**Extract to read**
# chip Tundra



## 100 AMP (May 9, 2008)

Has anyone put a performance or tuning chip in their ? If so did it improve your performance.:texasflag


----------



## esc (Dec 18, 2009)

I'd be interested as well....


----------



## 100 AMP (May 9, 2008)

*chip in tundra*

After about 5 weeks and about 1600 mi I did better fuel mileage. Long trips 3.4 to 4.6 a gal more. Has a lot more get up and go too.:texasflag


----------



## reese (Oct 9, 2005)

100 AMP said:


> After about 5 weeks and about 1600 mi I did better fuel mileage. Long trips 3.4 to 4.6 a gal more. Has a lot more get up and go too.:texasflag


What Chip ???


----------



## bigfishtx (Jul 17, 2007)

reese said:


> What Chip ???


Probably the one made by Fantasy upgrades.


----------



## esc (Dec 18, 2009)

100 AMP said:


> After about 5 weeks and about 1600 mi I did better fuel mileage. Long trips 3.4 to 4.6 a gal more. Has a lot more get up and go too.:texasflag


Please share. Id be interested.


----------



## iamatt (Aug 28, 2012)

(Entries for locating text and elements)
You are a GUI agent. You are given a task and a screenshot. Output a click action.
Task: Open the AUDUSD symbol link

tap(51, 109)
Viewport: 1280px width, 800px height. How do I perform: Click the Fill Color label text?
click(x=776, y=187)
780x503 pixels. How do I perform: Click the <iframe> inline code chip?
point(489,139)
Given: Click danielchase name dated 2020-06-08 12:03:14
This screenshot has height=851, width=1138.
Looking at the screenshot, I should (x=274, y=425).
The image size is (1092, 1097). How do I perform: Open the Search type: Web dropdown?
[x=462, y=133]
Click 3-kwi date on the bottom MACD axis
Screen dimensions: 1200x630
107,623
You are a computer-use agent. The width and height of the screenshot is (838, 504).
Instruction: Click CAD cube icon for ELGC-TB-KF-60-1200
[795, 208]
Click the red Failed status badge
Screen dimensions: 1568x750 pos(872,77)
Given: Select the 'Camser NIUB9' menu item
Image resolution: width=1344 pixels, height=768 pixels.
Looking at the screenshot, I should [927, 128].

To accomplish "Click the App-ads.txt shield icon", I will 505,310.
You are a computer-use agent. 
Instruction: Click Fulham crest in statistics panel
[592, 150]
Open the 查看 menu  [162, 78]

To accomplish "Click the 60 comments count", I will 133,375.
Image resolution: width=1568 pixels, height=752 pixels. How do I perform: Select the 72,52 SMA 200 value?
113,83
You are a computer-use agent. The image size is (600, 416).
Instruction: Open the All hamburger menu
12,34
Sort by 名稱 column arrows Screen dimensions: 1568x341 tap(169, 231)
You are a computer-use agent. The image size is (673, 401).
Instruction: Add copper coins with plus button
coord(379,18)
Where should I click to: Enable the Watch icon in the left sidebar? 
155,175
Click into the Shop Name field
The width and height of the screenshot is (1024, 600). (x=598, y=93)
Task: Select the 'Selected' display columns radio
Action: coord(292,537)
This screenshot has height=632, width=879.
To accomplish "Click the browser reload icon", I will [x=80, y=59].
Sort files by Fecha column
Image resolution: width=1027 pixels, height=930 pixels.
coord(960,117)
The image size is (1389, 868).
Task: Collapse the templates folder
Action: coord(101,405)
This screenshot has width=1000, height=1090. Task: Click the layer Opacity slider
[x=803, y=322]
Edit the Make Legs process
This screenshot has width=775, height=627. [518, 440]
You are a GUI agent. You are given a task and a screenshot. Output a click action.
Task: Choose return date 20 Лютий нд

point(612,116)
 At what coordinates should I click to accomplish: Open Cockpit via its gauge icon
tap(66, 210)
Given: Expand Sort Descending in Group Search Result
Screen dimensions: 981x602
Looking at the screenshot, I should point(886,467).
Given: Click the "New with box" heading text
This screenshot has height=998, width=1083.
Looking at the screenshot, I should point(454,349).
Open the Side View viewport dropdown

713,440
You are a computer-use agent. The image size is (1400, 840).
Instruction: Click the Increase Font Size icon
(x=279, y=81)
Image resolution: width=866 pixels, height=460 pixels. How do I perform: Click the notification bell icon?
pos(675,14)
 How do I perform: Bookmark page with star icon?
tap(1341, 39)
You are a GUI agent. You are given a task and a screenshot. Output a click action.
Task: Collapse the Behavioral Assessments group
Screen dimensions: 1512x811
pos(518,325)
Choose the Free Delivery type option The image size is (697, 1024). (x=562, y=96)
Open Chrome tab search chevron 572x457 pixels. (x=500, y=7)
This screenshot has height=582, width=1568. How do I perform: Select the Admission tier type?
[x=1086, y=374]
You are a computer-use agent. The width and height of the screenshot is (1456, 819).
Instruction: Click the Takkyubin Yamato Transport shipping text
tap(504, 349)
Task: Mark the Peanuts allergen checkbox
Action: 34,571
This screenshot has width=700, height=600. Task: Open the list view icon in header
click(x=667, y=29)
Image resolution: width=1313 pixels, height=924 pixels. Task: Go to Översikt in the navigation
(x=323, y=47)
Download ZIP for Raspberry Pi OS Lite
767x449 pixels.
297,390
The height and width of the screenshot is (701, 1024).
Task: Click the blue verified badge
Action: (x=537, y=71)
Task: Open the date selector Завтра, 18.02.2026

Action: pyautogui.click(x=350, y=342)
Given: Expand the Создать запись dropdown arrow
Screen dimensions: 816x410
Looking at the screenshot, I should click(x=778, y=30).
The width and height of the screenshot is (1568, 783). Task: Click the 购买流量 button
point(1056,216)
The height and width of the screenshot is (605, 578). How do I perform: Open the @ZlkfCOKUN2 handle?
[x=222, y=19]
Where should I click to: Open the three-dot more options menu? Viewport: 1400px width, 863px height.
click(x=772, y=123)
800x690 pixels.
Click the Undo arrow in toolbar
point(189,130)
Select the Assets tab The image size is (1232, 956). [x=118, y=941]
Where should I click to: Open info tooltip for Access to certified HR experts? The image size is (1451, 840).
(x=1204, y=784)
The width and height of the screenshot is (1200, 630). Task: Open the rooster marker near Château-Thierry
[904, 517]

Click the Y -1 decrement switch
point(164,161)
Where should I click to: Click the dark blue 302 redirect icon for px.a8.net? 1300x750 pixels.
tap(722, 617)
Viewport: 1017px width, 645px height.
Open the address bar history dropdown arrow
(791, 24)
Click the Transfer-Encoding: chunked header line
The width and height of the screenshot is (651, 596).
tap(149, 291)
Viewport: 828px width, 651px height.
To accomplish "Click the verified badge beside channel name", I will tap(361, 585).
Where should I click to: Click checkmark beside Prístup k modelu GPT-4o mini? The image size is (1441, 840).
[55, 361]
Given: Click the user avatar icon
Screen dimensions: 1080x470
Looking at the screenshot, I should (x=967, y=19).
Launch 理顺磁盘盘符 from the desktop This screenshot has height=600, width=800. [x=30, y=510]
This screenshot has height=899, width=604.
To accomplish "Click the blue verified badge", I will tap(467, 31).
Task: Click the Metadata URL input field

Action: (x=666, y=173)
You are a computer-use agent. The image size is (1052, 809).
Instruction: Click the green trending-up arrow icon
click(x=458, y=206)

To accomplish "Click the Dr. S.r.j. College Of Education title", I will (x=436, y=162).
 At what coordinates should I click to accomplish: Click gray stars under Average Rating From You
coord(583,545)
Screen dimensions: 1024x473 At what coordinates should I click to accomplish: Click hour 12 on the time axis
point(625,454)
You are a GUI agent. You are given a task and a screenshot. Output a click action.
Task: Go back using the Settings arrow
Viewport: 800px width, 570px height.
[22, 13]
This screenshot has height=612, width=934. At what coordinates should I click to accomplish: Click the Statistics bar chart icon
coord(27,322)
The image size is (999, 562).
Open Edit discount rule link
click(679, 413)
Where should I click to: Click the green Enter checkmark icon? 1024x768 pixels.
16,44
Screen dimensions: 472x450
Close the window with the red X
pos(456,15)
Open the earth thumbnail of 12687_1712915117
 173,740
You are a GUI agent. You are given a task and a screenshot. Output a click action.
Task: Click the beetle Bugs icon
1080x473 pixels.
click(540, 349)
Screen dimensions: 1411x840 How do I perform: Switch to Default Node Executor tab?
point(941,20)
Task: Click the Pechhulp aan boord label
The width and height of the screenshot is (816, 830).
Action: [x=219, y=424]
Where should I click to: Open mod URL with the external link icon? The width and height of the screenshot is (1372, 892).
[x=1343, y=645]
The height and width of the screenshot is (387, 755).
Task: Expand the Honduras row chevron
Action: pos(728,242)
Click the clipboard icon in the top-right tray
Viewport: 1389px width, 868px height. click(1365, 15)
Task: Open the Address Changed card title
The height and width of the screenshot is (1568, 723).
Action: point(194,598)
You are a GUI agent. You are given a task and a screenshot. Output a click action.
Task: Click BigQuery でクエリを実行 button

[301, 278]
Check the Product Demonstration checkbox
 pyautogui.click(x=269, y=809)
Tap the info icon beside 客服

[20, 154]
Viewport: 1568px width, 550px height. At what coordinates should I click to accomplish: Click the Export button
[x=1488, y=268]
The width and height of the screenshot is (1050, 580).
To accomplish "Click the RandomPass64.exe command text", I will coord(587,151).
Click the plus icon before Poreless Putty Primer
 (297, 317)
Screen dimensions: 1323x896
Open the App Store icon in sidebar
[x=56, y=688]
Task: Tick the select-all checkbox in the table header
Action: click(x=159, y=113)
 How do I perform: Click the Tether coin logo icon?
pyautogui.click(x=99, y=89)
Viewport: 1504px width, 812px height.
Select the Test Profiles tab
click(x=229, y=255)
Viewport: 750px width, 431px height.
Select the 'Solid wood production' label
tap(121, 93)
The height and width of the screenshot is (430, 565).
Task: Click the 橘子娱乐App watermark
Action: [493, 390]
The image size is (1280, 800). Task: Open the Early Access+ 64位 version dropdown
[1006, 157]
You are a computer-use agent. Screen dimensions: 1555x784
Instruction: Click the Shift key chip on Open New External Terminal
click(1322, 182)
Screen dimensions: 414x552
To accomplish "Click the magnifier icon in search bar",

**Required task A**
Answer these from the Tundra chip thread:
(i) Over roughly what distance had 100 AMP driven before reporting results?
(ii) Which maker does bigfishtx suggest made the chip?
(iii) What does reese ask in reply to 100 AMP's report?
**Required task B**
In the Tundra chip thread, what does 100 AMP give as the grounds for saying the chip helped?

**Full solution A**
(i) About 1600 miles, over about 5 weeks.
(ii) Fantasy upgrades.
(iii) "What Chip ???"

**Full solution B**
After about 5 weeks and about 1600 miles with the chip, 100 AMP got better fuel mileage, 3.4 to 4.6 more a gallon on long trips. He adds that the truck has a lot more get up and go.